» EXERCISE OBJECTIVE
With the pictures left out, write out exactly the lines of the listing below that run from the line with "This screenshot has" through the line with "the hamburger menu".

---------- EXERCISE DATA ----------

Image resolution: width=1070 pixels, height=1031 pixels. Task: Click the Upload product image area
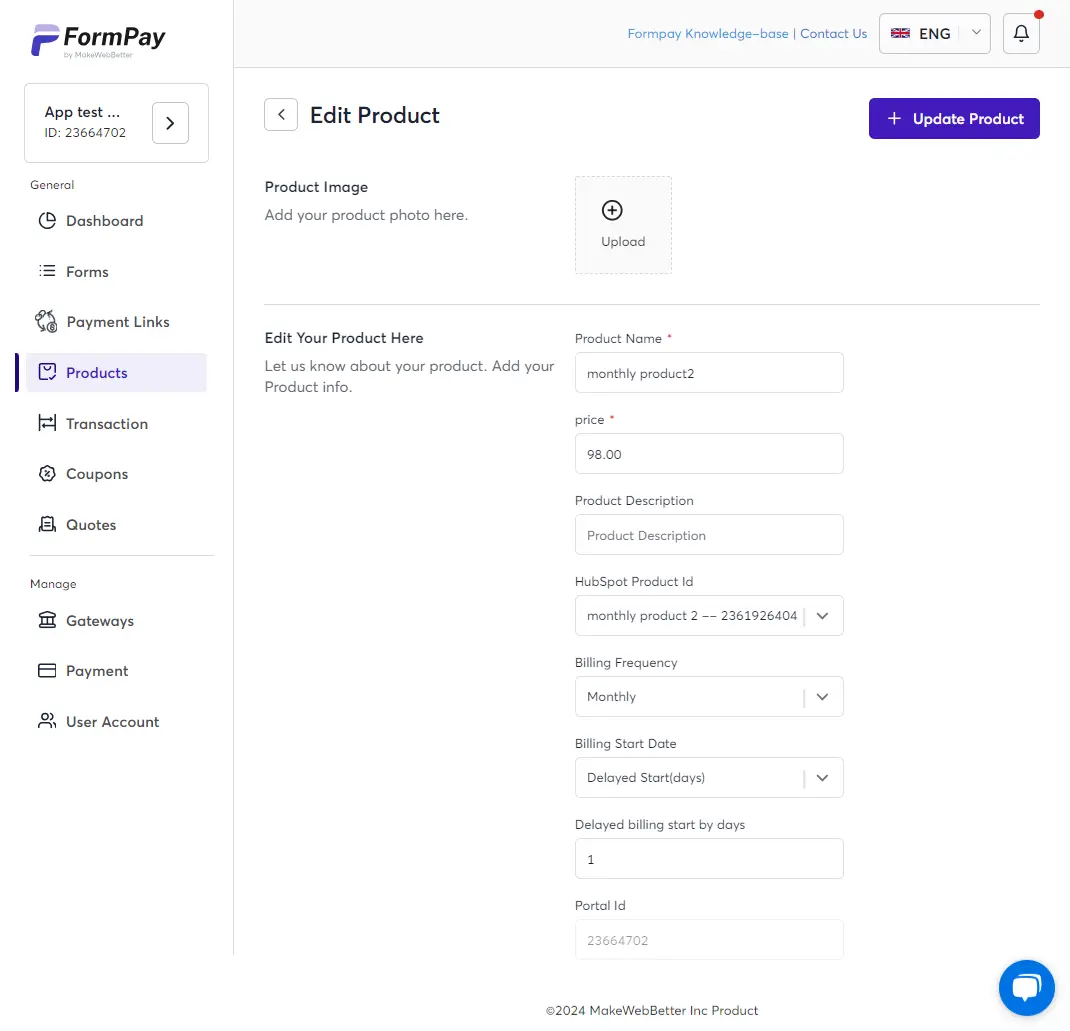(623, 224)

----------
---------- EXERCISE DATA ----------

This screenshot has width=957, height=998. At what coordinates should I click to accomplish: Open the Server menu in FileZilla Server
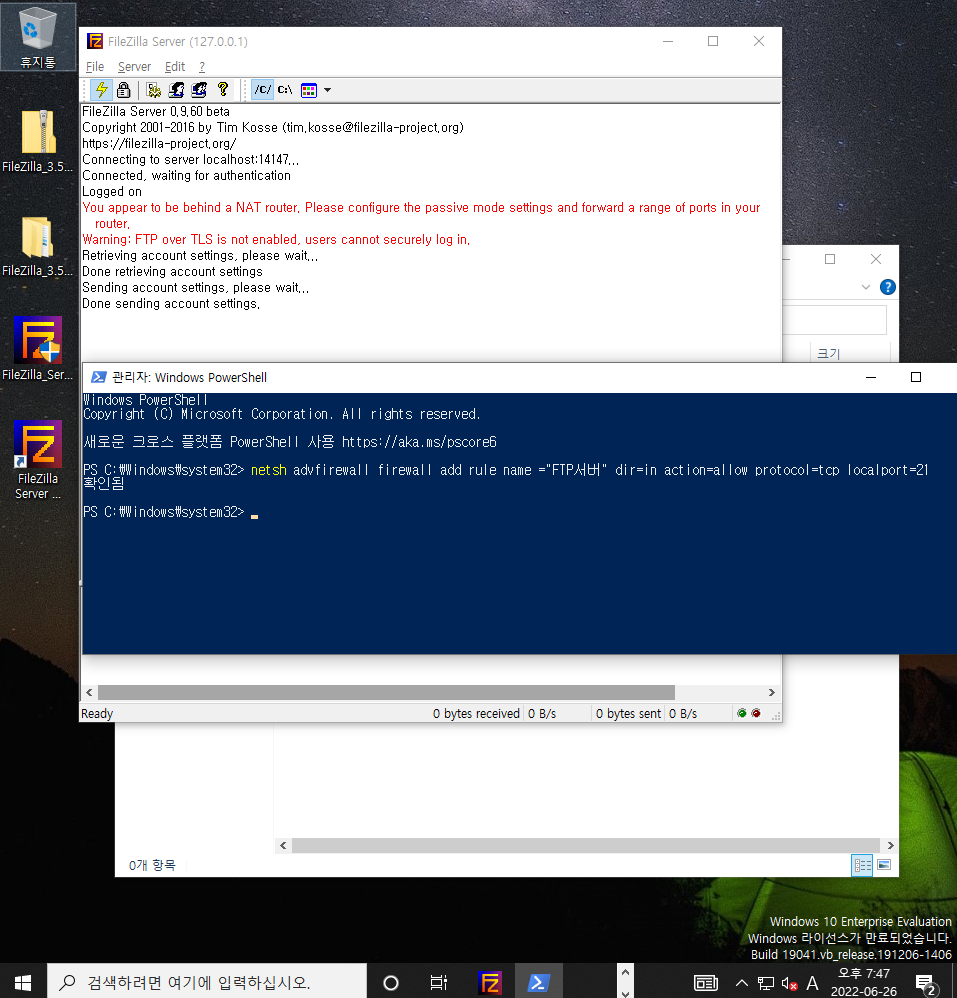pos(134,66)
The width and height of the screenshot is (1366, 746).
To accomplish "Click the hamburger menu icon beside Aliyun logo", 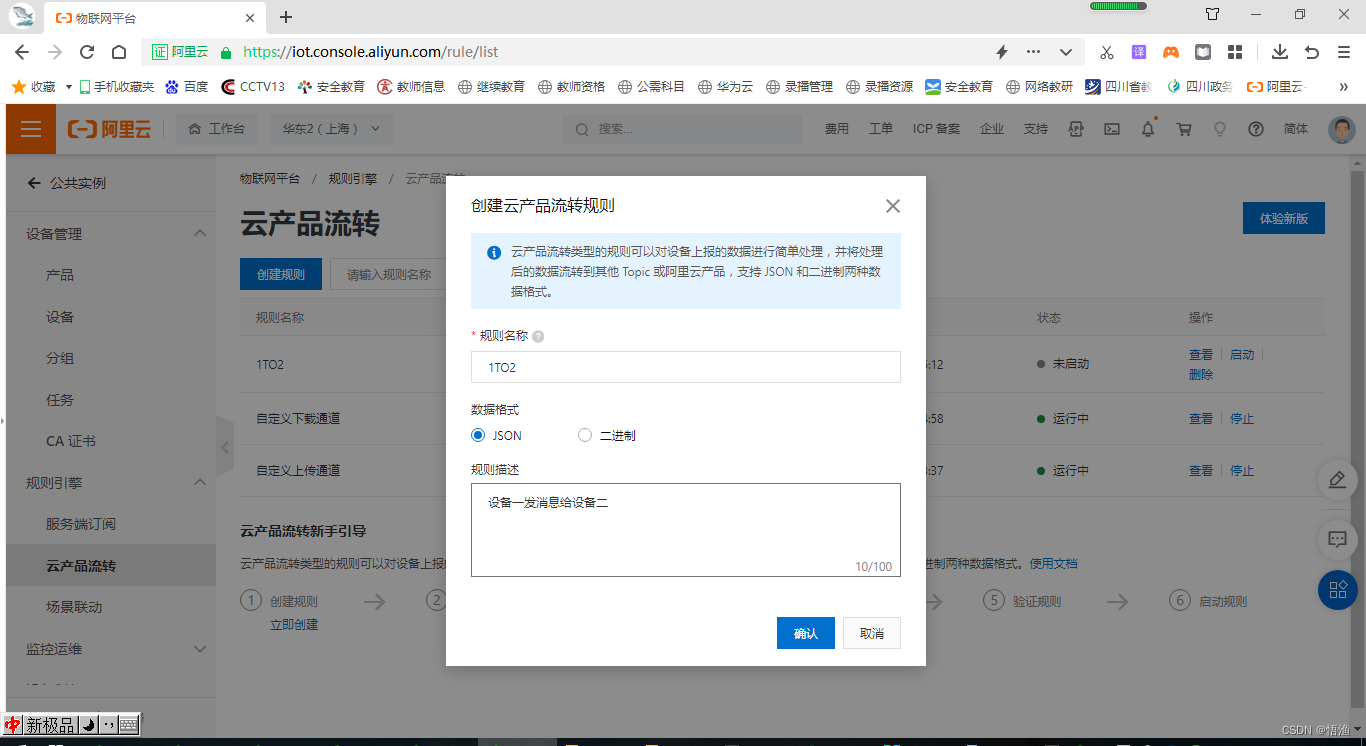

----------
---------- EXERCISE DATA ----------

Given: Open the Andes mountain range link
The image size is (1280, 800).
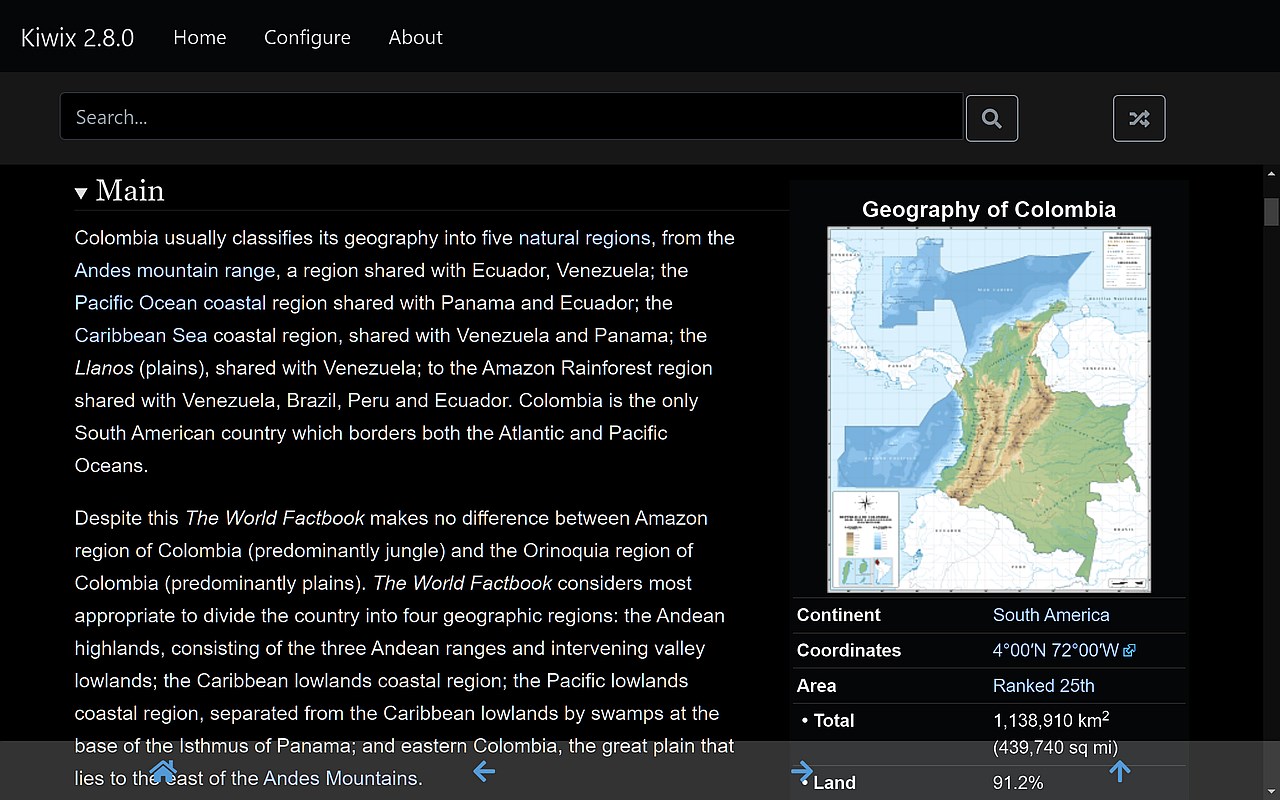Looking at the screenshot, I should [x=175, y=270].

----------

» TASK SOLUTION
This screenshot has width=957, height=998. At what coordinates should I click to accomplish: Open the Server menu in FileZilla Server
pos(134,66)
The width and height of the screenshot is (1366, 746).
To accomplish "Click the hamburger menu icon beside Aliyun logo", 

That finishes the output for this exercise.